The Gunners rarely begin strongly but still qualify for the UEFA Champions League every year, but this campaign was supposed to be different; they were supposed to be challenging for the league title.
After acing the audition against Manchester City in the Community Shield, winning 3-0 and showing off a new-look 4-3-3 in style, Arsene Wenger's men have fallen a little flat.
It can be frustrating to play against teams who sit deep like Crystal Palace, but a team looking to win the title, like Arsenal, must find more inspiring ways to break through.
Wenger's team selections have been quizzical to say the least so far, with players playing out of position (Mesut Ozil), out-of-form individuals (Jack Wilshere) getting the nod over the seemingly marooned (Tomas Rosicky) and the chopped and changed use of an expensive new signing (Alexis Sanchez).

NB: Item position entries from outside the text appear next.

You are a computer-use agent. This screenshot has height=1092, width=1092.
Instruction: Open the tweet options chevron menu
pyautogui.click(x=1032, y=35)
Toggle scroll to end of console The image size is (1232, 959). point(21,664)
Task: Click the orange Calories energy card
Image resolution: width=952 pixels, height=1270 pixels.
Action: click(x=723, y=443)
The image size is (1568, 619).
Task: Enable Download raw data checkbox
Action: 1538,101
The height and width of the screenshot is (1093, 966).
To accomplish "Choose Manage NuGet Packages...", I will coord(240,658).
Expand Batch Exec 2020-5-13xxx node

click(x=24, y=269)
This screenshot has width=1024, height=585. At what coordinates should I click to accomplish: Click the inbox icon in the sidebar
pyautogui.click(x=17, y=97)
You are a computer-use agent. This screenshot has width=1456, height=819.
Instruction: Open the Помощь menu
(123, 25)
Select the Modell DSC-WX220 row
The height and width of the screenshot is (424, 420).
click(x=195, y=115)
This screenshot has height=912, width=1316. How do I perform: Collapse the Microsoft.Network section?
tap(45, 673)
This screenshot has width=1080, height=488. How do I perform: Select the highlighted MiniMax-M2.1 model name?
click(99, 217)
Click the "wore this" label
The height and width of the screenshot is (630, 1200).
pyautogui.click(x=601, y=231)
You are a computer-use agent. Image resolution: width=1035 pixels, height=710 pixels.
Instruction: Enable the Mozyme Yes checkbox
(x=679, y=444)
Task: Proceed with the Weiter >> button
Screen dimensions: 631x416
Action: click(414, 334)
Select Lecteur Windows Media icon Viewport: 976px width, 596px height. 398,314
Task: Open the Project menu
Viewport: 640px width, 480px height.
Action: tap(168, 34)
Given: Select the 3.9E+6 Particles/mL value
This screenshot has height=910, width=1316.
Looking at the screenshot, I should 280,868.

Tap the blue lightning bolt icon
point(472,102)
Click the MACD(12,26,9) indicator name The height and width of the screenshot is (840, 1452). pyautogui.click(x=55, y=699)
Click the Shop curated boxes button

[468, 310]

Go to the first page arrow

In no game since the Community Shield has Wenger been perceived to have got it spot on, and at the King Power Stadium on Sunday, Yaya Sanogo was the focus for all the wrong reasons.
The Frenchman led the line from the beginning for Arsenal, spearheading a 4-3-3/4-1-4-1 formation that lacked imagination and movement in the early stages.
Alexis (right) and Ozil (left) pinned back initially to give the Gunners no width in the forward areas, leaving Sanogo marooned and double-marked. His first touch, botched, came on a counter in the space he should be thriving in, and he should have created an attack from it.
The Frenchman tried his best to retain possession and hold the ball up but often lost track of it, keeping hold of it too long or failing to find team-mates.
His touches were heavy and even his assist—a square ball to Alexis for the opener—was poor. That he let the ball bounce was criminal and that Kasper Schmeichel didn't simply pluck it from the air even more so.
It all stems down to one basic problem that hasn't improved over the course of his first year with the Gunners: He doesn't look up, doesn't know where his markers are and doesn't know where his team-mates are.
Players who play with their heads down don't hit the upper echelons, and while Sanogo might be a bit of an athletic freak, that will only get him so far. At the U-20 FIFA World Cup, he was awarded a tonne of space on big, open pitches; in England, he gets nothing, and that's why he's still goalless.
Many believe he simply needs to bag one to get the monkey off his back; then, the rest will flow. The truth is he needs to revamp his game and heighten his awareness, then he'll start scoring one vs. ones, finding team-mates and holding the ball up better.
There are flashes, no doubt, and they were evident against Leicester City. But Sanogo is a long way off the player Arsenal need to lead their line, and he cannot be relied on to spearhead the charge this season.